──────── Artikel ────────

Menu

Mode Gelap
 

News · 5 Agu 2025 03:08 WIB ·

Republik Srimulat


 Republik Srimulat Perbesar

LANGIT boleh kelabu, jalan boleh berlubang, tetapi tawa masih memantul dari dinding—seolah menolak retak.

Di sudut-sudut kota, radio tua kadang memutar lakon Srimulat: ledakan guyon, jeda, tepuk tangan palsu yang terasa sungguh.

Ironisnya, riuh gelak itu kini seperti gema republik—yang di panggungnya pemerintah bergincu, oposisi berkumis palsu, dan khalayak menanti lucu.

Kita menatapnya, kadang malu, kadang maklum, sebab lelucon kerap lebih jujur daripada pidato kenegaraan.

Negara selalu membutuhkan teater. Ia membangun set: gedung parlemen bergaya futuristik dengan cat yang terkelupas; baliho berisi janji yang diulang sampai pudar; konferensi pers yang mengkilap, namun kata-katanya serupa suara gamelan patah.

──────── Informasi yang Ditampilkan ────────

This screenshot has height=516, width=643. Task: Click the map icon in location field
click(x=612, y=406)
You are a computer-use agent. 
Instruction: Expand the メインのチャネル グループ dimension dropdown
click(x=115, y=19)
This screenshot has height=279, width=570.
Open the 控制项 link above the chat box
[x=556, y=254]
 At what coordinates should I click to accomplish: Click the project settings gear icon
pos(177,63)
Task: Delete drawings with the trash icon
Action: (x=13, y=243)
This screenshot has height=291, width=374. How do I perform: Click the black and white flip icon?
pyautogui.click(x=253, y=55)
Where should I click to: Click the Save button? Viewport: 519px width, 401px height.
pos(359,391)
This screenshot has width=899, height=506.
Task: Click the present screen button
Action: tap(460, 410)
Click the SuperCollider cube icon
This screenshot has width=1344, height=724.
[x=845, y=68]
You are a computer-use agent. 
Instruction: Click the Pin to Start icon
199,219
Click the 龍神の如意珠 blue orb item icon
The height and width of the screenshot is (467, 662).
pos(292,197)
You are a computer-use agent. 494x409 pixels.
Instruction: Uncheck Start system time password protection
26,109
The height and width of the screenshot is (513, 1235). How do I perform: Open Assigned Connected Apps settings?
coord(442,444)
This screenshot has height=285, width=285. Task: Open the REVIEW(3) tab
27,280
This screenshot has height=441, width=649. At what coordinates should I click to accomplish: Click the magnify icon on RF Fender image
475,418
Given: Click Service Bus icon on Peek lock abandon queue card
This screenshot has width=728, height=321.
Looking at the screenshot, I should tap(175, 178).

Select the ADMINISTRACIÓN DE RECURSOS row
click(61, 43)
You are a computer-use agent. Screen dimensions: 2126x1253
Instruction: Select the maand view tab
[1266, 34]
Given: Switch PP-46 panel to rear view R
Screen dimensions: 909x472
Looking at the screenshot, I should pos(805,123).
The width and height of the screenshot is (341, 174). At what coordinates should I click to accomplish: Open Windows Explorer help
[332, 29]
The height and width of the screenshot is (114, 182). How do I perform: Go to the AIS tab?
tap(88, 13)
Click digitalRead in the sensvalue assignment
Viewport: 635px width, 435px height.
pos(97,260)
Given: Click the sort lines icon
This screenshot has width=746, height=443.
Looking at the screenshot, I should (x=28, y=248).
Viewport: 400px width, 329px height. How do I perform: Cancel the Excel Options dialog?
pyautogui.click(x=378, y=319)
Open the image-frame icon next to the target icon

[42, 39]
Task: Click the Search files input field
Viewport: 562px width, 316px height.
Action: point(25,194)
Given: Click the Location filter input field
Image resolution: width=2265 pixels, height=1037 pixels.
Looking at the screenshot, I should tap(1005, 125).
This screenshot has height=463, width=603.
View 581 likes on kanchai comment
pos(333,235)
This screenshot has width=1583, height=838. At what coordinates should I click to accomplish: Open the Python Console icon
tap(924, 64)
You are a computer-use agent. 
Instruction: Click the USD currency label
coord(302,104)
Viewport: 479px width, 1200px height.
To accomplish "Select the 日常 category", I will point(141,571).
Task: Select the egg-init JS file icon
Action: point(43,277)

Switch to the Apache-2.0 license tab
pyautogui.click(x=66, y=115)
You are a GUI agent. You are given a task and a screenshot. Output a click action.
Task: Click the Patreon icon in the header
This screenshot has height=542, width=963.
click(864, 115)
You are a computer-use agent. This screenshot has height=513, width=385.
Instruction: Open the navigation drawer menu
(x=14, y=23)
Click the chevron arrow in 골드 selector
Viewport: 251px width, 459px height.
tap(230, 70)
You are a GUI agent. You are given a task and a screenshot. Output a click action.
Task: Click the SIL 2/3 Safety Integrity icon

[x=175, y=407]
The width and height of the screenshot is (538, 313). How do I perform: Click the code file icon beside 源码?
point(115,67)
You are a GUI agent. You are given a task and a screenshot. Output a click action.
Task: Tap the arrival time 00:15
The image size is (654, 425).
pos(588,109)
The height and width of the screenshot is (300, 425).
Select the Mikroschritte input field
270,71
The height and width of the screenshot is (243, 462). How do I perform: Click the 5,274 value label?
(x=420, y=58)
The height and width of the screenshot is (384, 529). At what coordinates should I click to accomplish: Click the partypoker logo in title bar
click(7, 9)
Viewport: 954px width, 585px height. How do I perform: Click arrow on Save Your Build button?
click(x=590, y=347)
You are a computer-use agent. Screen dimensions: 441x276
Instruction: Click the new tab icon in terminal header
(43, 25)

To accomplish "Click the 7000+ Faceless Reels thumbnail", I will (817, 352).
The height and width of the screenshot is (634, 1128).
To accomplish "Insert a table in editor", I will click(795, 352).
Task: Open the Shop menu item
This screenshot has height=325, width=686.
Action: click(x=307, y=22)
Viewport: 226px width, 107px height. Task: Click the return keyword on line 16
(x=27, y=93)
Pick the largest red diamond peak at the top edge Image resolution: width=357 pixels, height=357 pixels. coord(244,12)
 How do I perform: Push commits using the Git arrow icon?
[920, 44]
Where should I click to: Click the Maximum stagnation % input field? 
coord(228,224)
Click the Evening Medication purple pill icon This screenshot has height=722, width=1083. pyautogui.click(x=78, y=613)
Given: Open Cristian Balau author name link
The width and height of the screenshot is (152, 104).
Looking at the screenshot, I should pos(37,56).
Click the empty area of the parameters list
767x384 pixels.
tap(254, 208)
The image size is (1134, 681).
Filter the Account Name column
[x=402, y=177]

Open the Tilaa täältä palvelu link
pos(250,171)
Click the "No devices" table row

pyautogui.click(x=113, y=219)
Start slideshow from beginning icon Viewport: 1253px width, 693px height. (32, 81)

────────

Yang Harus Dikerjakan » Lanjutkan artikel tentang Republik Srimulat setelah kalimat terakhir yang ditampilkan.

Jawaban Tugas »
Di panggung ini para aktor—menteri, juru bicara, influencer bersertifikat—menambahkan “selo” dan “cis” sebagai efek tertawa.

Seperti di Srimulat, kejanggalan sengaja dipelihara: logika dibalik, kesalahan dilupakan, dan penonton digiring percaya bahwa kekonyolan adalah takdir yang mempersatukan.

Parodi

Tahun-tahun belakangan, parodi tak lagi sekadar cermin; ia menjadi alat kekuasaan. Satire diproduksi resmi—varietas “lucu tapi patuh”—agar kritik kehilangan gigi.

Ketika parlemen tergopoh mengejar tenggat undang-undang, publik disodori drama komedi: akrobat kursi rapat yang kosong, adu pantun di rapat pansus, selebgram diundang untuk “sosialisasi”.

Srimulat pernah membuat kita tertawa karena jarak antara panggung dan realitas; kini republik membuat kita khawatir karena jarak itu menghilang.

Di belakang lakon selalu ada sutradara. Ia tak tertawa; ia menghitung durasi, mengatur lampu, memutus siapa boleh bicara.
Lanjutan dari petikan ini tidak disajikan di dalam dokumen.